As I looked up Dante's Inferno, the one thing that stuck out to me were the levels of hell. Never in my life did I think of hell as a place that consisted of a level, I always thought hell was just one place crowded with sinners and evil people who are being tortured, laughed at, and abused by demons and devils for their own cruel behaviors on Earth. But then I began to realize, is Biss trying to say that pain is hell? Dante's Inferno has nine levels, each worse then the previous one and some levels are even divided into a sublevel. The essay is divided into a threshold number for pain, with zero being no pain at all, and 10 being an unbearable pain. You have 11 numbers for pain in Biss's essay, but only 9 levels in Dante's Inferno. So if I mix the ideas of this allusion to Biss's essay, 0 pain must be Earth in Dante's Inferno, and 10 in pain must be being the actual Devil.

But the biggest question of all is why hell? How is hell like pain? Then I realized that each just gradually gets worse and sinks you in deeper to a point where you cannot return; you cannot even tell the difference because of how unsure you are of where you are and how you feel. The torment is so great that you cannot possibly try to leave behind this torment. Whenever I have a serious pain, that feeling of being stabbed by a knife I recall that I always somehow say "I feel like hell, like I'm in hell!" The funny part is I have never been to hell and I have never been stabbed by a knife (nor do I want to). So why is it that pain and hell always correlate. Of course one does not cause the other; is it an ideal that we all just grow accustommed to. Growing up around a religious point of view, you know what or learn what hell is and what happens there. Torment and pain is what happens in hell, so is it an automatic ideal that pain is hell. Does our cultural assimilation make us view this very idea as one?

But then you have the idea that pain is a natural thing, you cannot live without it, it is a pleasure seeked by some. A pop-cultural example are the guys from Jackass, they entertain themselves with wild, crazy stunts that clearly cause bodily or physical harm. Yet they continue to perform these crazy stunts as if it gives them pleasure.

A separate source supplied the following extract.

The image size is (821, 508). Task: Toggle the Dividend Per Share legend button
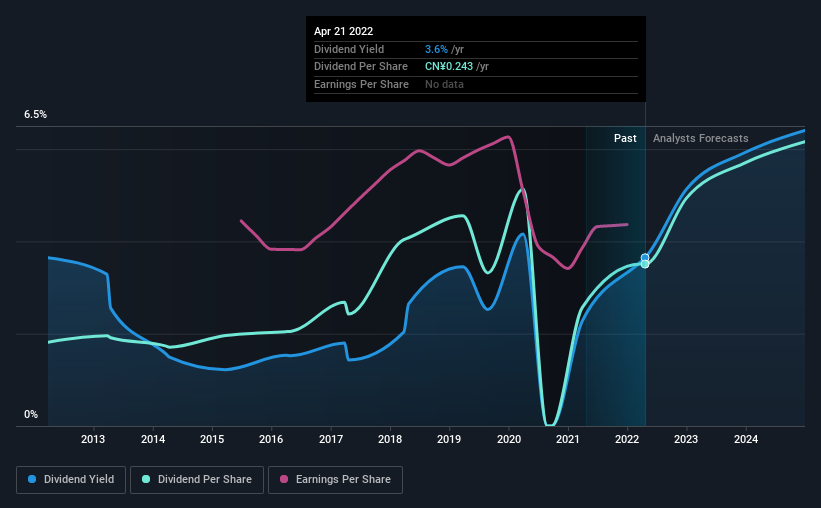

There are also sexual forms of pain that people find pleasurable, this is known as S&M, a very popular pop-singer even sang a song about this art form. Biss may argue that the pain scale for these people is a simple game of how far can you go, or it can be how they just don't feel anything like how her father when he "broke his collarbone it didn't hurt (180)." So could pain actually be bearable and a way that makes you feel alive and adventurous. Or does it have to be only for torture and making your life miserable? Some may argue one, some may argue both. However, pain is a natural human phenomena that can be taken in many several ways.

1 comment:

  1. I like how you point out that hell is an "imaginary" place. There is a section in the text I"d love to return to where Biss discusses the many people who tried to "map" hell, assuming that it was real but having no real access to it excepting their imagination.